The need to combine this with Montana's own store of information was pressing, so Montana called in the help of Crossware, an Auckland-based specialist in knowledge management systems using IBM tools.

"We've created a repository of information," Mr Robinson said, "a way of tracking our research projects and standardising information across the company."

Montana's intranet is really a virtual private network using the internet to give country-wide but controlled access to authorised users.

"We've pulled everything together so that anyone who needs access has it ­ they're validated at local domain level with NT-type security permissions. There are some sections that contain sensitive data and which are closed off to most users."

The hardware demands of the system are not great ­ a single NT server with a 30GB hard drive in Montana's Auckland office is enough to serve Montana's 750 staff in sites across Gisborne, Hawke's Bay, North Canterbury and Marlborough, with Mr Robinson handling administration from Napier.

The primary information Montana stores in its repository is about how to grow grapes and convert them into wine. The company is constantly engaged in research into this process, endlessly tweaking its procedures to take account of local variation of soil or microclimate in its many wineries across the country.

Research data from wineries and journals from other parts of the world is also included in the store, giving the Montana intranet a look more reminiscent of a university department's website than a business portal.

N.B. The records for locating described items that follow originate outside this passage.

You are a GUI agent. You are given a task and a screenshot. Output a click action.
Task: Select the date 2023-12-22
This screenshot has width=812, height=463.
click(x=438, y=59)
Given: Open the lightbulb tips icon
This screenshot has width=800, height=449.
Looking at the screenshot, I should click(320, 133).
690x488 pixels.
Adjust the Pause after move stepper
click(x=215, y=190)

"All our research and development, projects, historical reports and operational proc edures, including laboratory analysis and engineering procedures ­ it's all here," Mr Robinson said. "The knowledge base ensures that everyone in the regions knows what research work is going on, is up to date and won't duplicate work that's already under way elsewhere.'

Crossware sales manager Kenneth Fairgray said, "In developing this system, we were able to utilise the superior search functionality built into Lotus Team Workplace. As Dennis loads in new documents they're automatically indexed and made available for searching."

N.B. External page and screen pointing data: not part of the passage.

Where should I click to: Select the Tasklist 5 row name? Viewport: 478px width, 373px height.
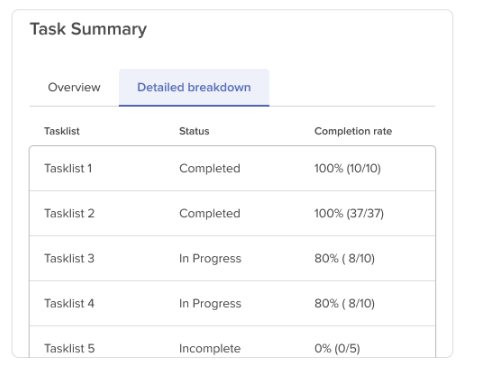point(69,348)
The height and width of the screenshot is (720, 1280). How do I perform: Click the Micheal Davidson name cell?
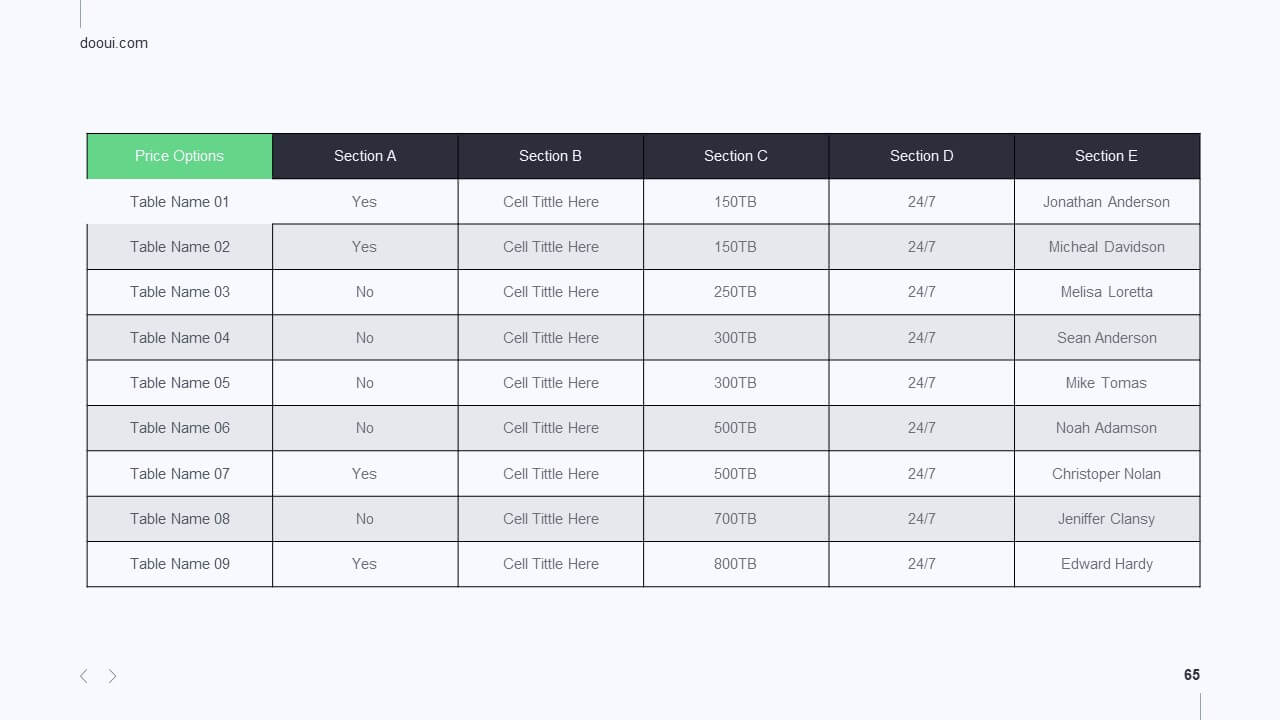tap(1107, 247)
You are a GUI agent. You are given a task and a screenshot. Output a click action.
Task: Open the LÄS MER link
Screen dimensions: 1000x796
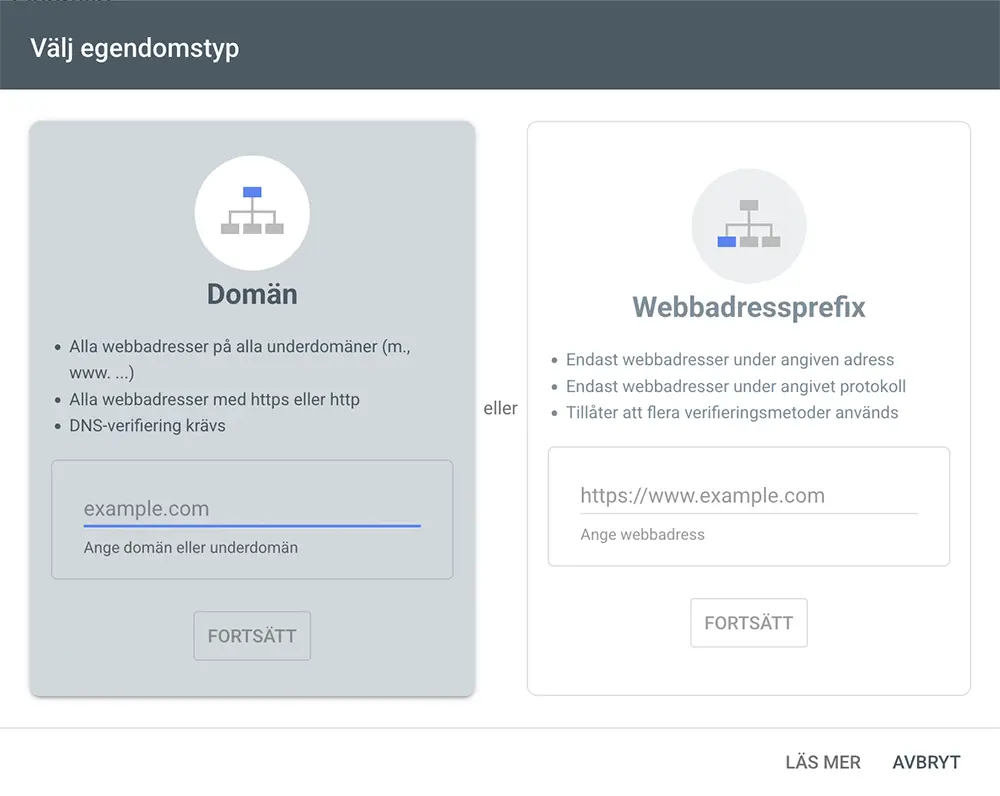pyautogui.click(x=823, y=762)
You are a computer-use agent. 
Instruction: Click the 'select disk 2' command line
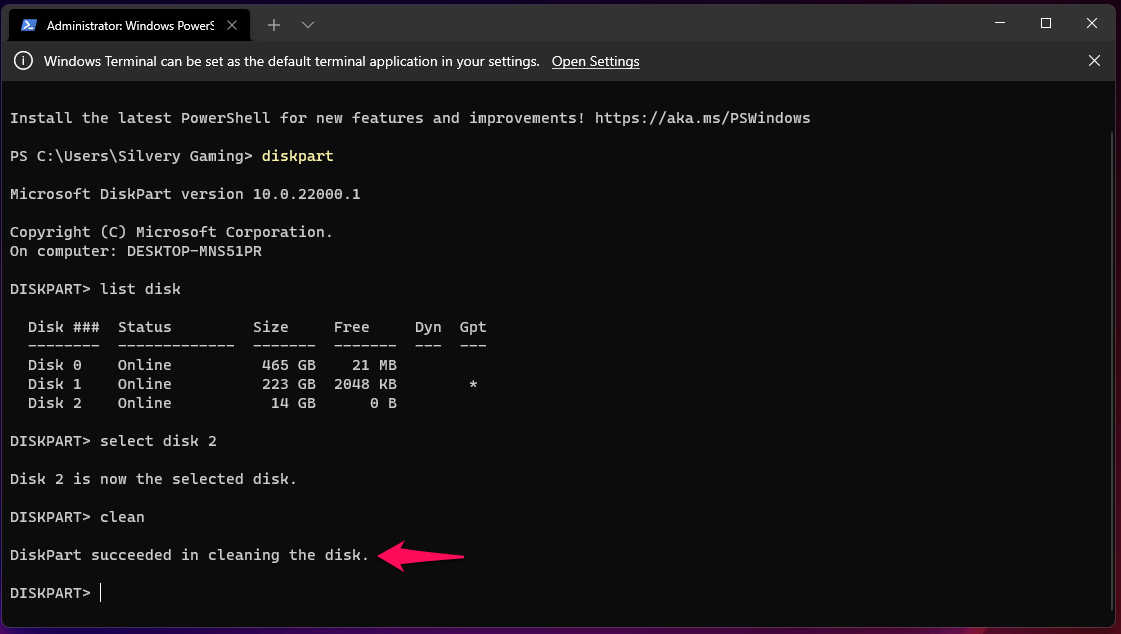pos(158,441)
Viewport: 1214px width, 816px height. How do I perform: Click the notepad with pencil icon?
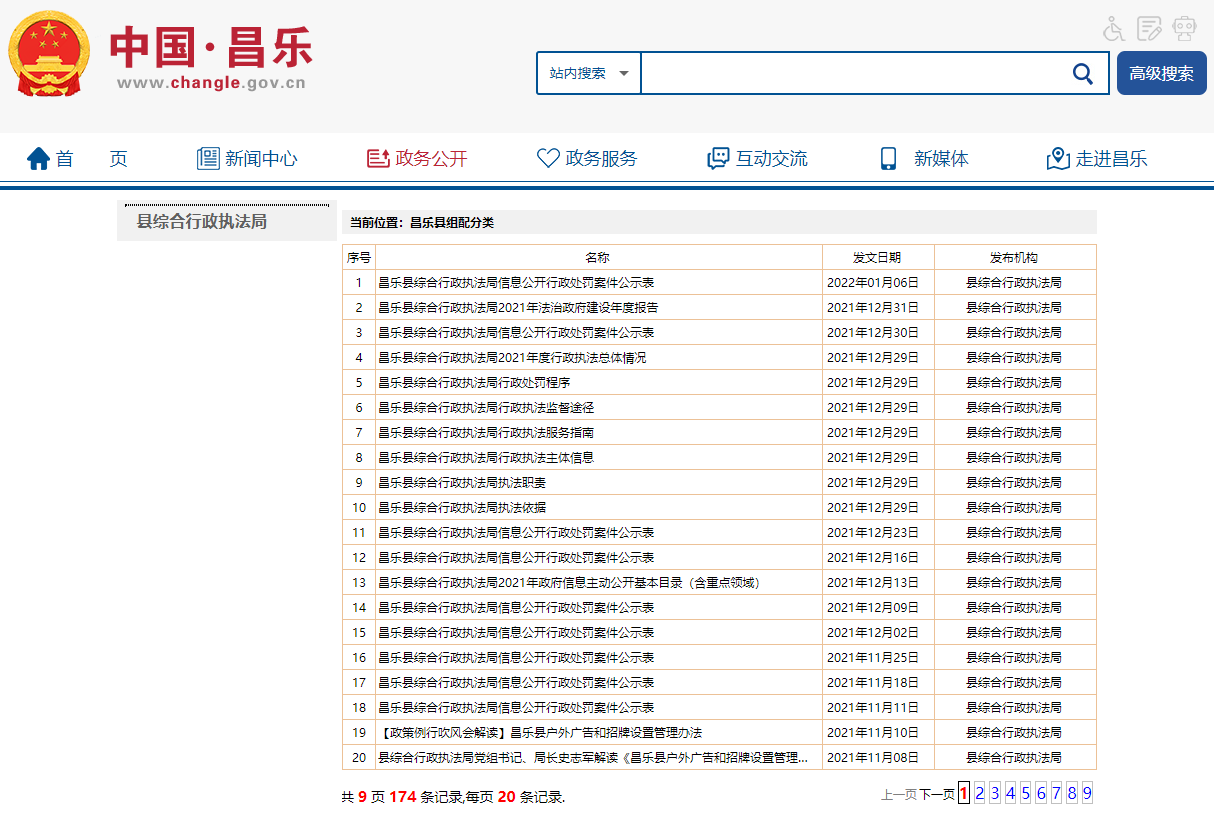coord(1150,28)
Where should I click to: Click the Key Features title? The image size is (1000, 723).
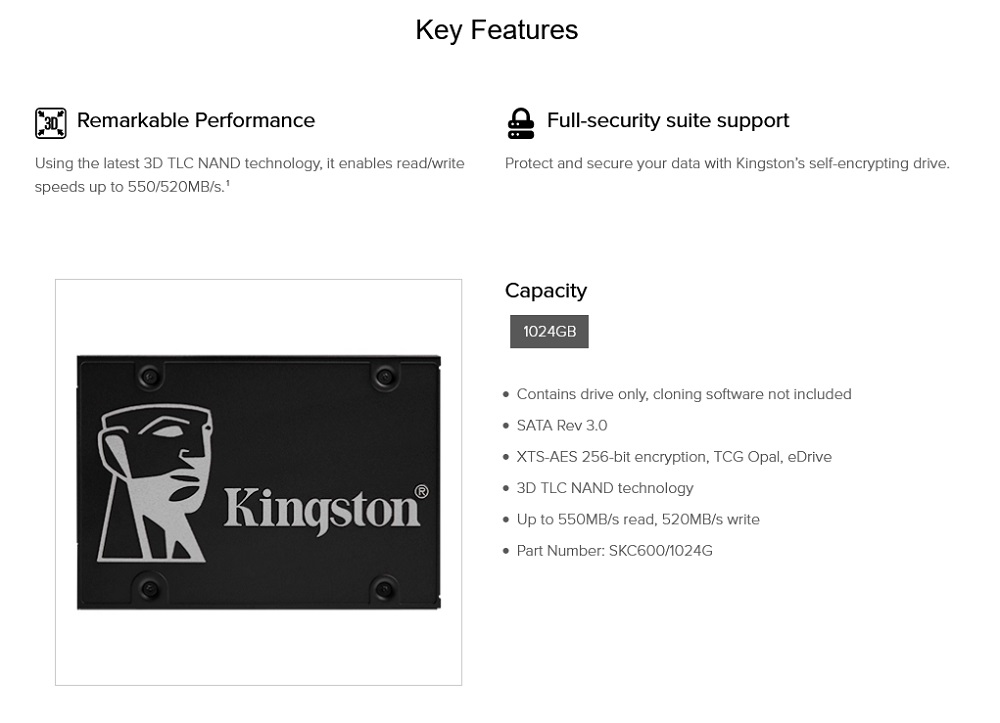pyautogui.click(x=497, y=30)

Lotus Team Workplace (formerly called Lotus QuickPlace) is based on Lotus' Domino server but does without the Lotus Notes front end that usually accompanies Domino in favour of a browser interface.

Which probably helps Montana. Although Lotus Notes has an easily-understood user interface, browsers are even more familiar to most users while being easier to configure.

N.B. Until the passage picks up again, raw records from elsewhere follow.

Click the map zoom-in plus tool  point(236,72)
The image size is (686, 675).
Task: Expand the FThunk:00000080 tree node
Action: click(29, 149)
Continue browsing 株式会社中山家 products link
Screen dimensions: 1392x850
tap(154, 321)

"The subsections are all set up the same way," Mr Robinson said. "The logic behind it was to make it easier to go from one section to another, totally mouse-driven. Full details of research projects can be displayed, including time-lines generated from information entered into a template."

Crossware director Per Anderson said, "Lotus Team Workplace was developed to allow this kind of document and information sharing. A single workplace can put all documents, projects, tasks, meeting schedules and so on in a single workspace available from anywhere in the world. It allows asynchronous collaboration, where users can access the information and add to it in their own time, as opposed to synchronous collaboration. That can be added on top of Team Workplace, and can allow real-time chat, shared whiteboards and so on, but that's something for later.

"Setting up is easy ­ out of the box the interface resembles the sort of websites users will already be familiar with, with links down the left side of the screen and boxes containing information. The user can completely customise the appearance from there and import page designs from programs like FrontPage, Dreamweaver and GoLive. It also comes with a converter to automatically import and index data from Word documents."

Mr Anderson said, "One of the reasons for Team Workplace's success is that it's user-driven. After the initial set-up the user takes over. It's outstandingly easy to maintain user groups, passwords, everything.

"Even professionals who don't want to learn how to use IT tools can pick this up ­ we've sold it to lawyers who've then gone on to manage all their documents and users without seeking any help from us."